Nearly everyone in the UK knows by heart the best path to take them over to their favorite public house. But what about jotting down the shortest route to visit every pub in the country and return home safely? That is what we set out to do.
Okay, maybe every pub is overstating the goal. Pubs in the UK are closing shop or starting up, fresh and new, all of the time. Any route would be out-of-date by the time it was created. So we set a more modest goal: find the shortest route to visit some 24,727 stops found on the great Web site Pubs Galore - The UK Pub Guide.
This is a concrete target. But still an overstatement. Only a real local could possibly know every shortcut, slipping between buildings and along dark allies, to find the absolute best way to reach The Fiddler's Elbow or The Bald Faced Stag. This is well out of reach for a humble team of mathematicians.
Here we rely on the fantastic service provided by Google Maps . Ask Google for the shortest way to walk from The Elbow over to The Stag and it will respond with excellent step-by-step directions. The level of detail covered by Google Maps is amazing.
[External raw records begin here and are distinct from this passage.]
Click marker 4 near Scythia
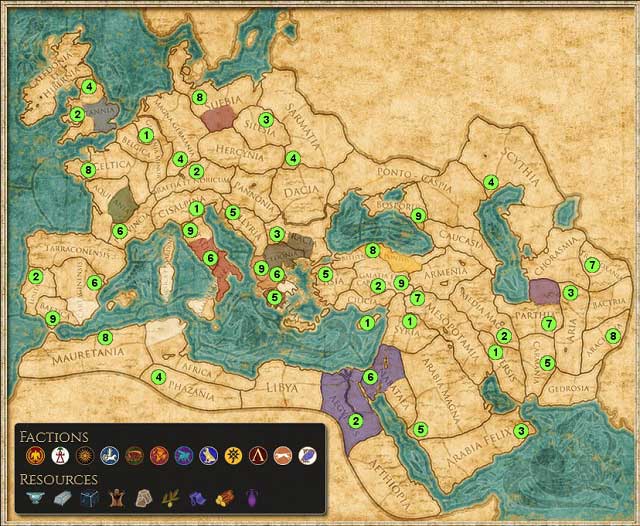This screenshot has width=640, height=526. coord(490,182)
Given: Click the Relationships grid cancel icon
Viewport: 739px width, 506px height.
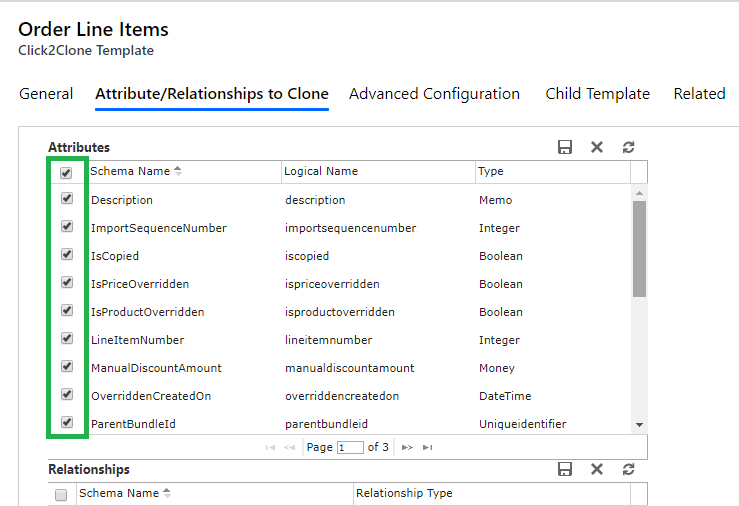Looking at the screenshot, I should 597,469.
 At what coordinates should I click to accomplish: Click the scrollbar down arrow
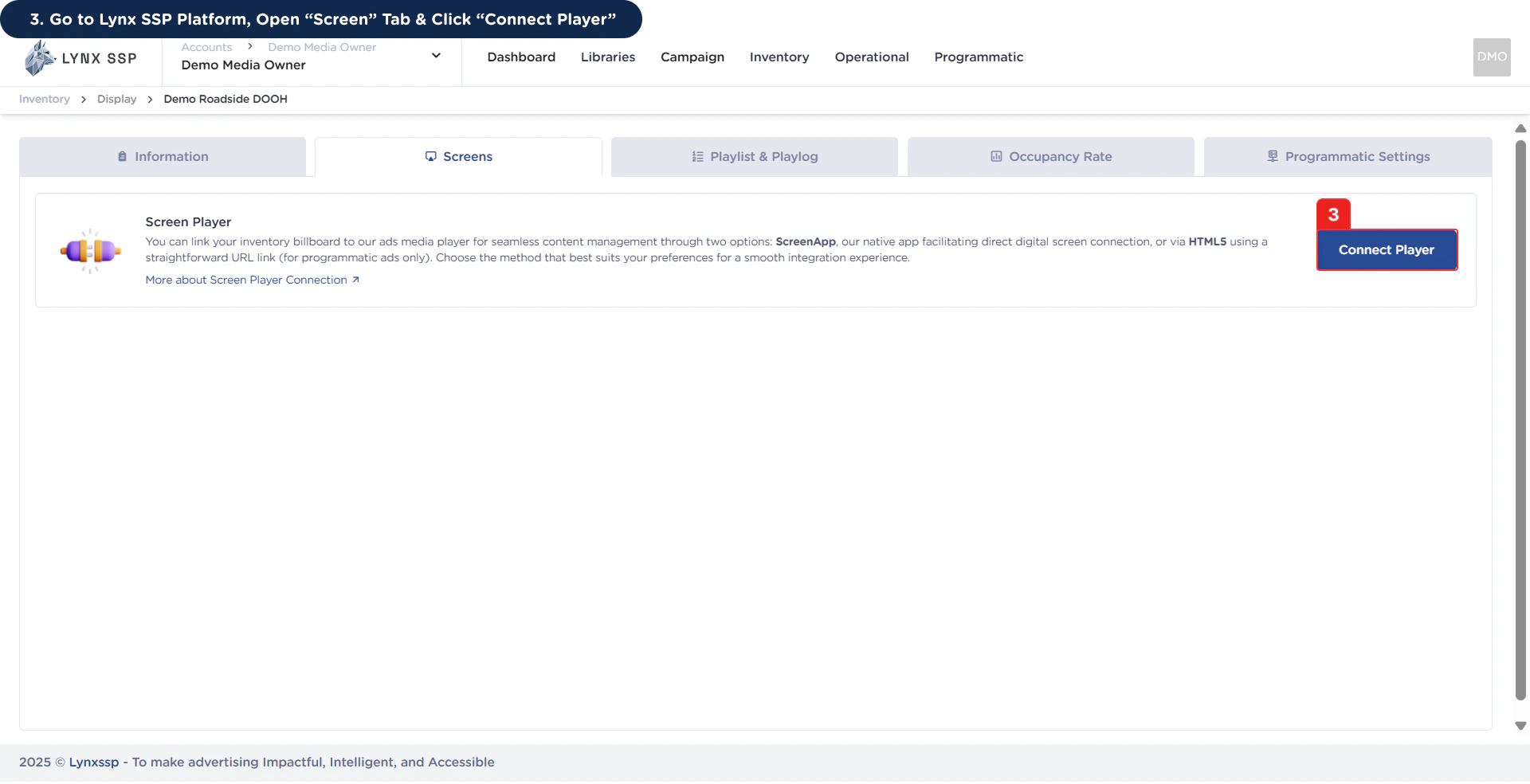pyautogui.click(x=1520, y=726)
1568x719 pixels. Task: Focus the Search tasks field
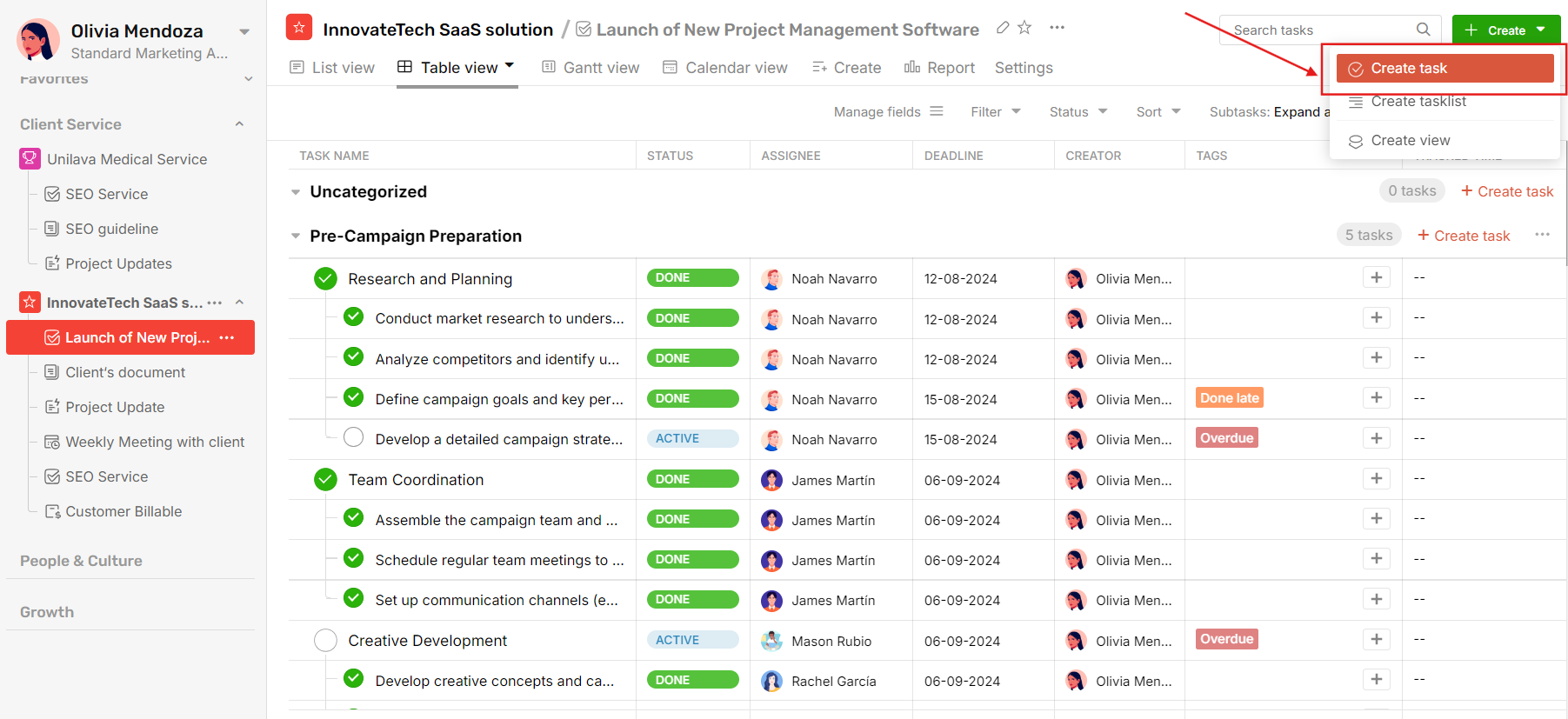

So this is our challenge. Using geographic coordinates of 24,727 pubs provided by Pubs Galore and measuring the distance between any two pubs as the length of the route produced by Google Maps, what is the shortest possible tour that visits all 24,727 and returns to the starting point?
Well, almost. We need to make one final assumption. It sounds like something only a mathematician would consider, but we have to assume that the route Google suggests for walking between The Fiddler's Elbow and The Bald Faced Stag is no shorter than the route a smart crow would fly. This makes it conceivable to solve the problem without actually asking Google for the distance to travel between each pair of pubs, an important consideration since there are 305,699,901 pairs and Google puts a cap of 2,500 distance requests per day.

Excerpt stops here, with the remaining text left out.